--- Exercise materials ---

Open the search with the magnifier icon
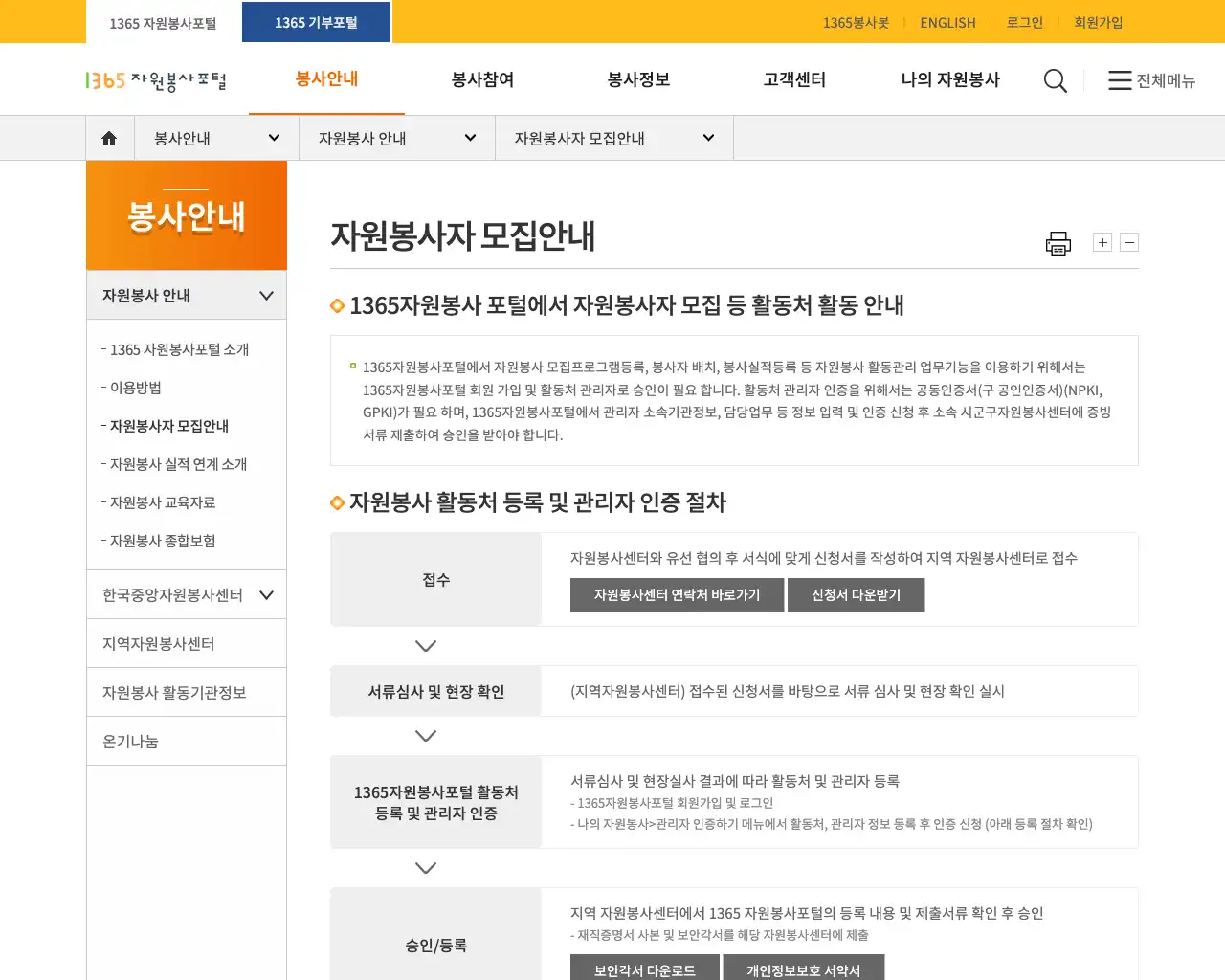The image size is (1225, 980). (x=1055, y=80)
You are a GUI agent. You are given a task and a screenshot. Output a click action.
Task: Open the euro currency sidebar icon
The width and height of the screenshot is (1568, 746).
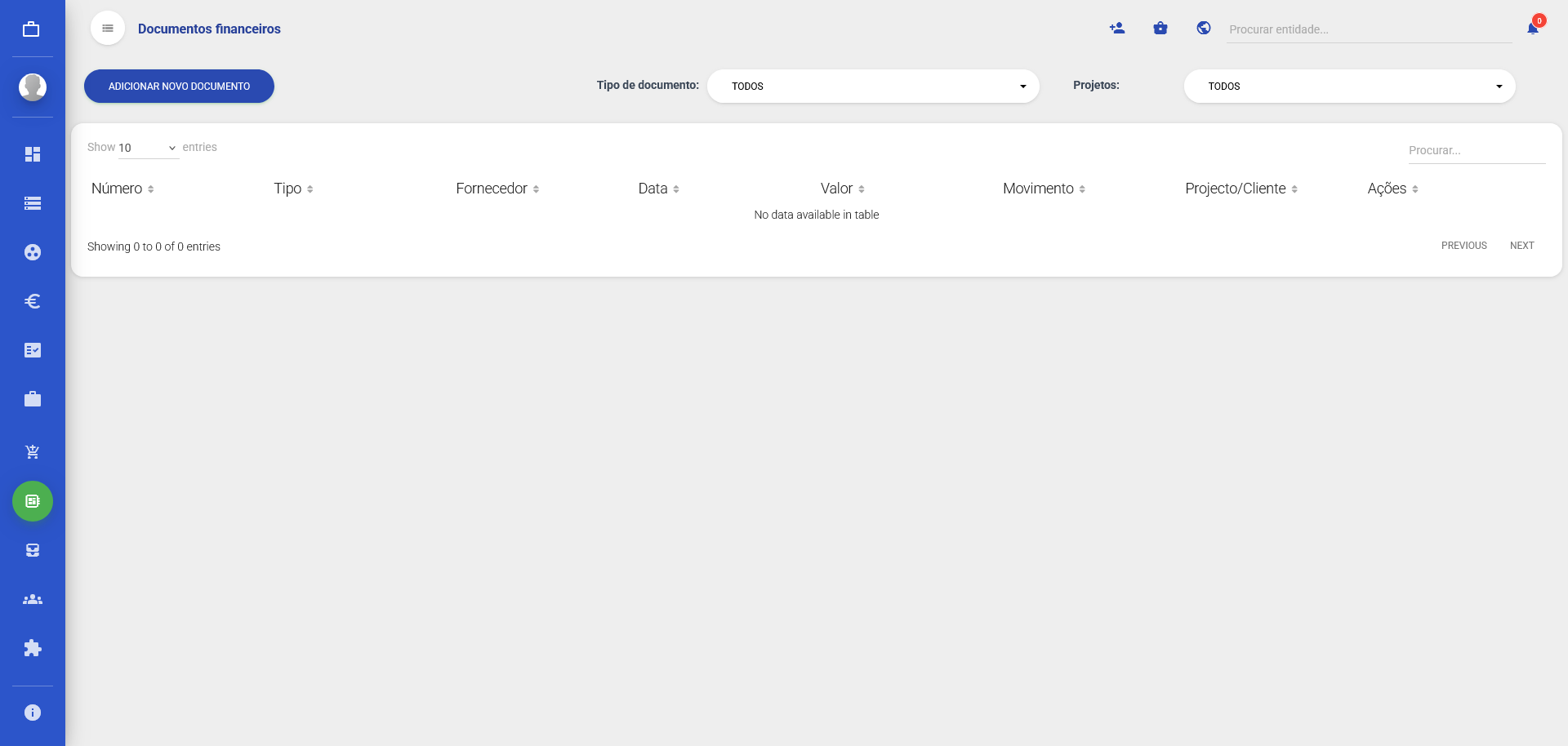click(33, 301)
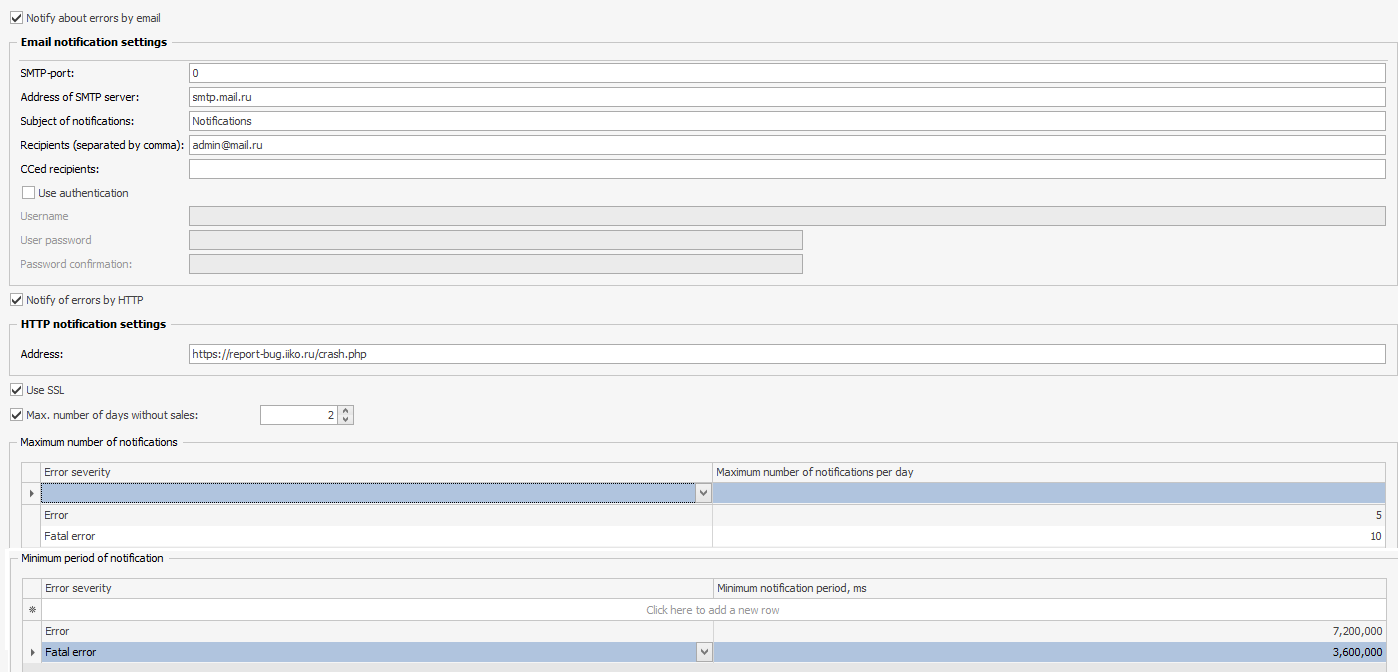This screenshot has width=1398, height=672.
Task: Select the Subject of notifications field
Action: [x=786, y=121]
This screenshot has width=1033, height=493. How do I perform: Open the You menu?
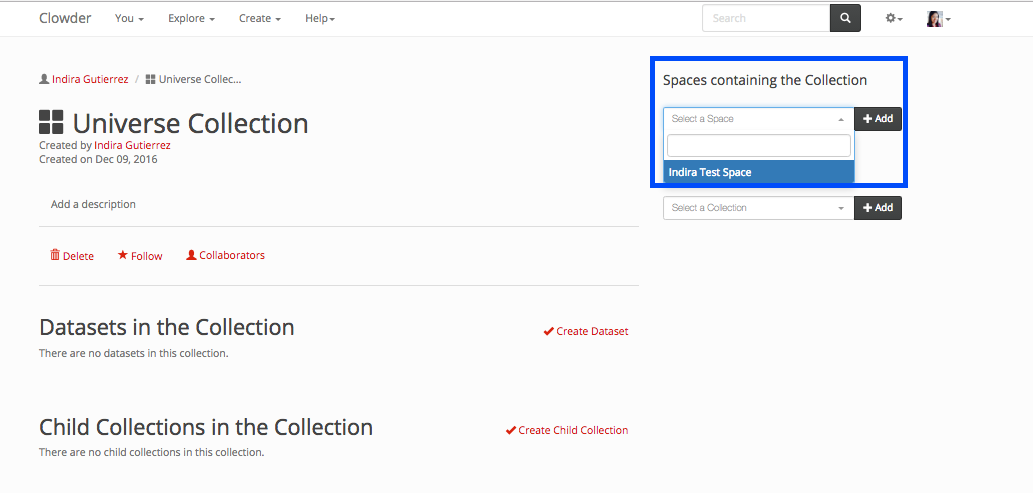129,19
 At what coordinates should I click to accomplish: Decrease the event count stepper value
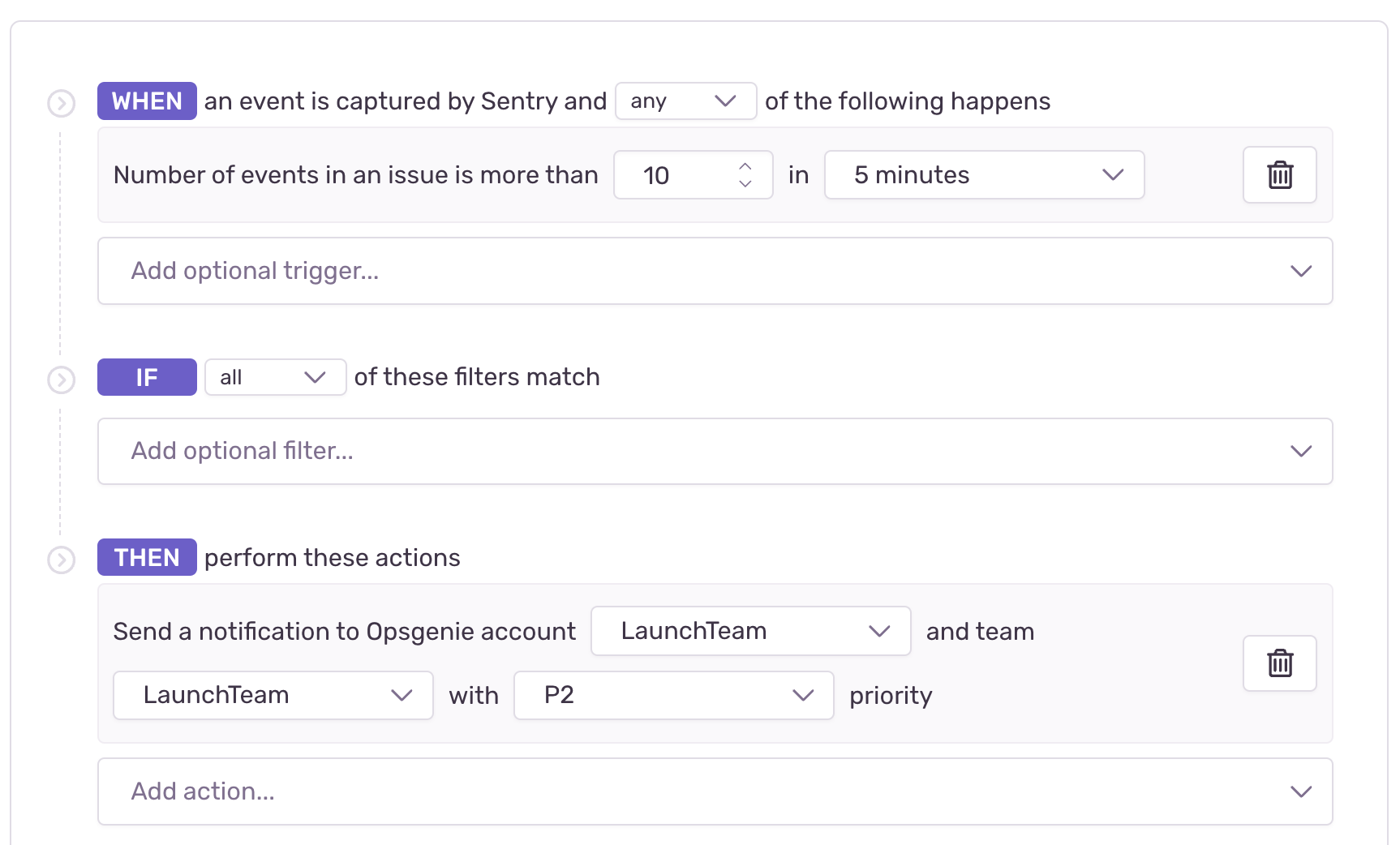tap(745, 184)
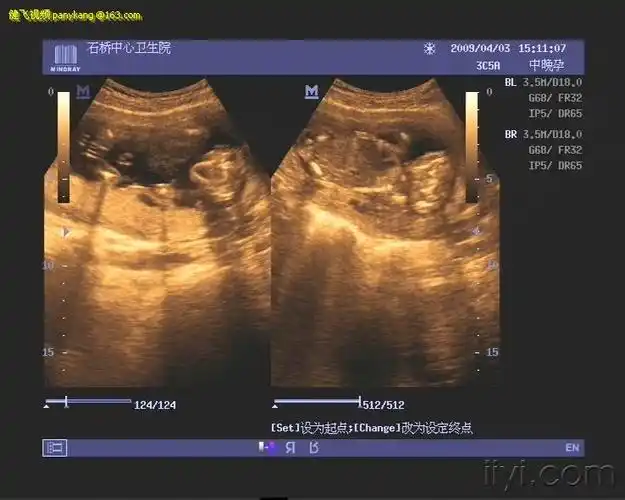Click the panel icon in bottom status bar

pos(55,448)
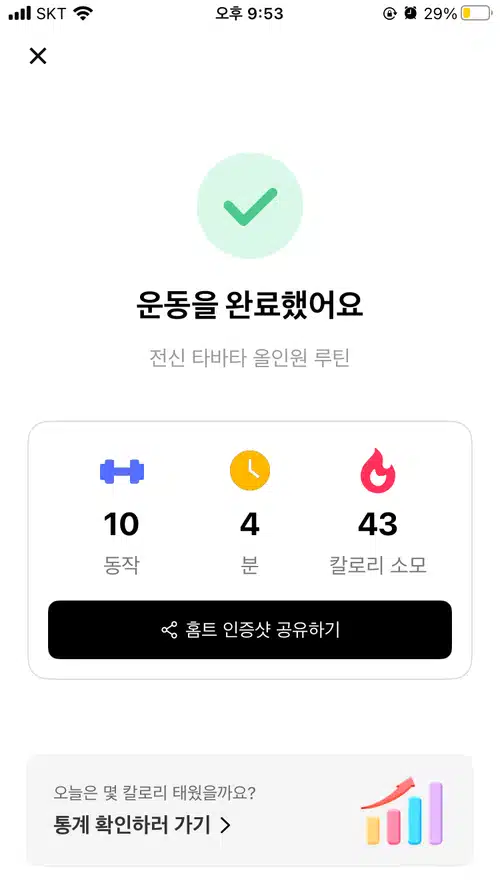500x889 pixels.
Task: Tap the chevron next to 통계 확인하러 가기
Action: pyautogui.click(x=225, y=825)
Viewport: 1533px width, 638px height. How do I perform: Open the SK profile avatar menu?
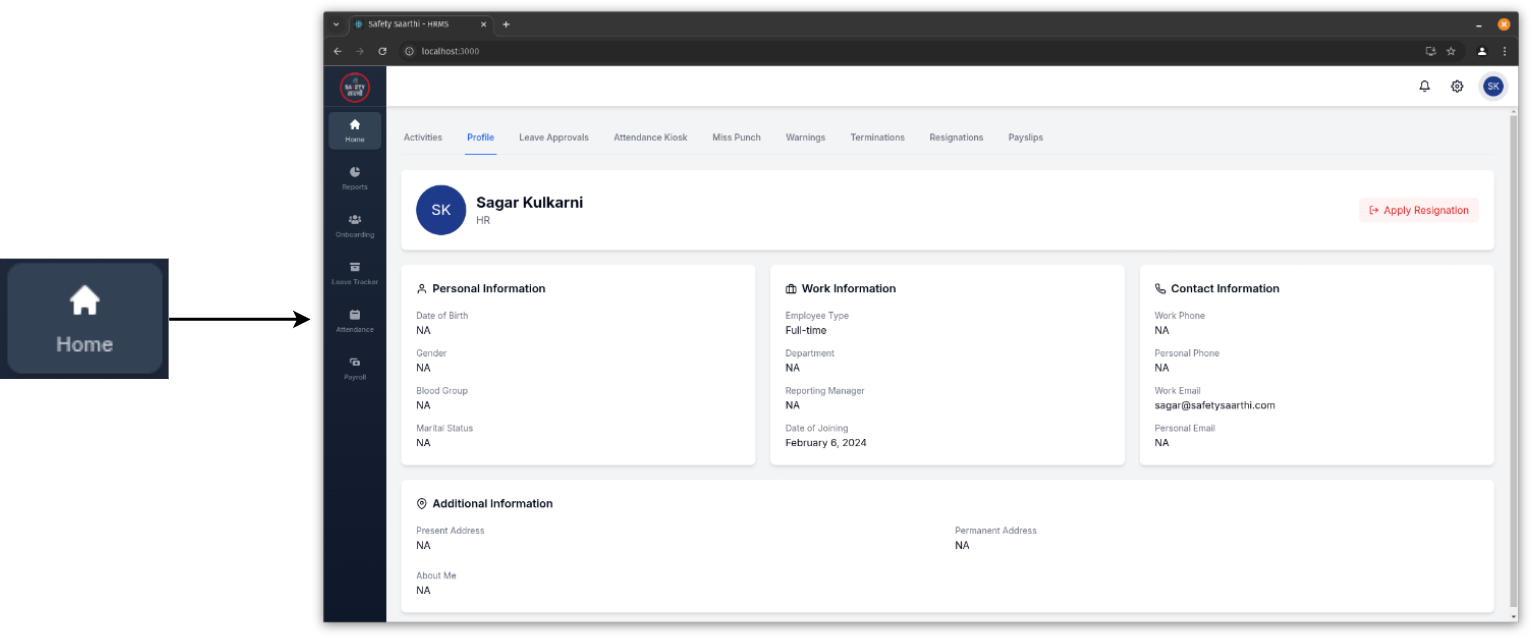[1493, 86]
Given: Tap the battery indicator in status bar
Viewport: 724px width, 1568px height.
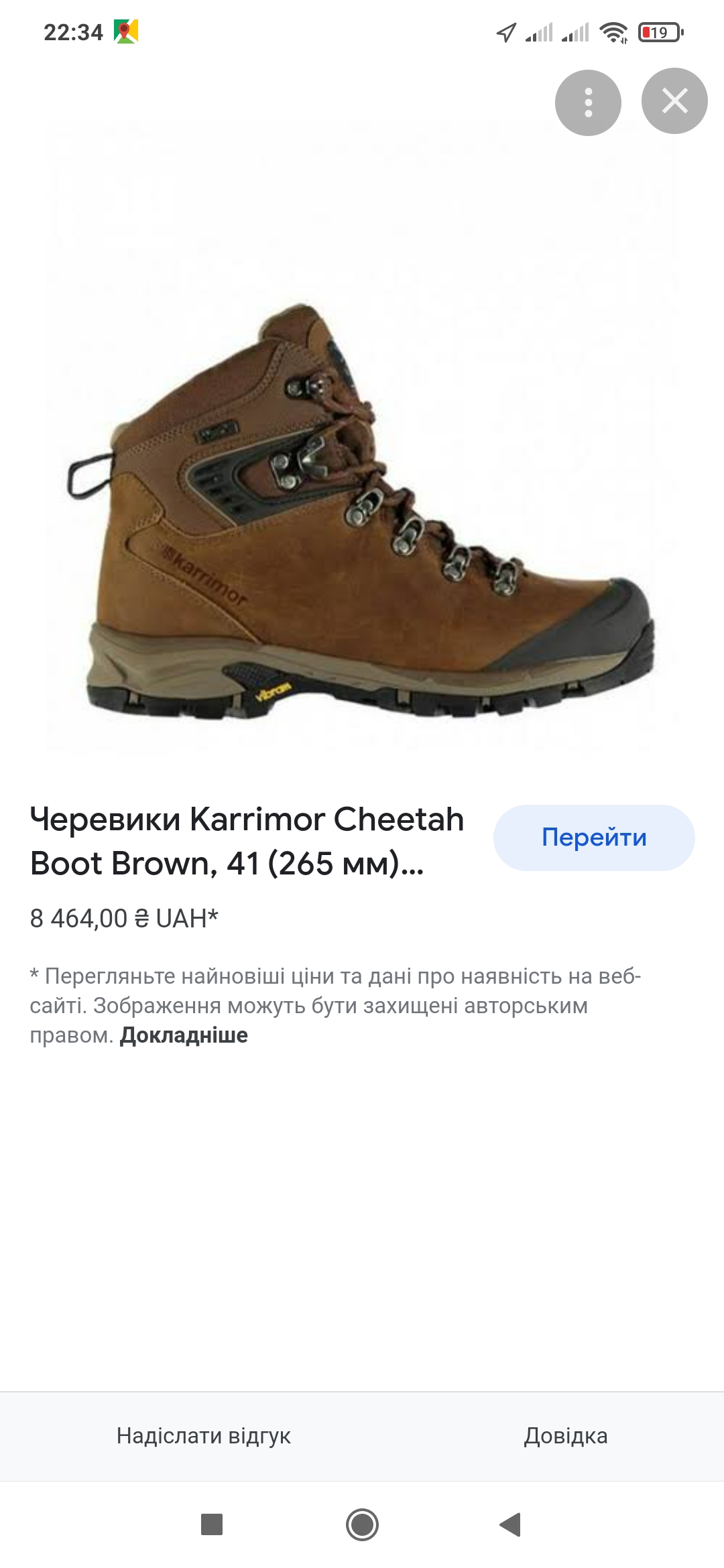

---

- **Aim of the task**:
Give the records back exactly, with no pictures.

- **Response to the task**:
Open the search with the magnifier icon
The image size is (1225, 980). (x=1055, y=80)
You are a GUI agent. You are given a task and a screenshot. Output a click action.
Task: Open the euro currency sidebar icon
The width and height of the screenshot is (1568, 746).
click(33, 301)
This screenshot has width=1398, height=672.
Task: Select the Subject of notifications field
Action: [x=786, y=121]
This screenshot has width=1033, height=493. How do I perform: Open the You menu?
129,19
 At what coordinates should I click to accomplish: Decrease the event count stepper value
tap(745, 184)
Click the panel icon in bottom status bar

pos(55,448)
500x889 pixels.
Task: Tap the chevron next to 통계 확인하러 가기
Action: pyautogui.click(x=225, y=825)
Viewport: 1533px width, 638px height. How do I perform: Open the SK profile avatar menu?
[1493, 86]
Given: Tap the battery indicator in status bar
Viewport: 724px width, 1568px height.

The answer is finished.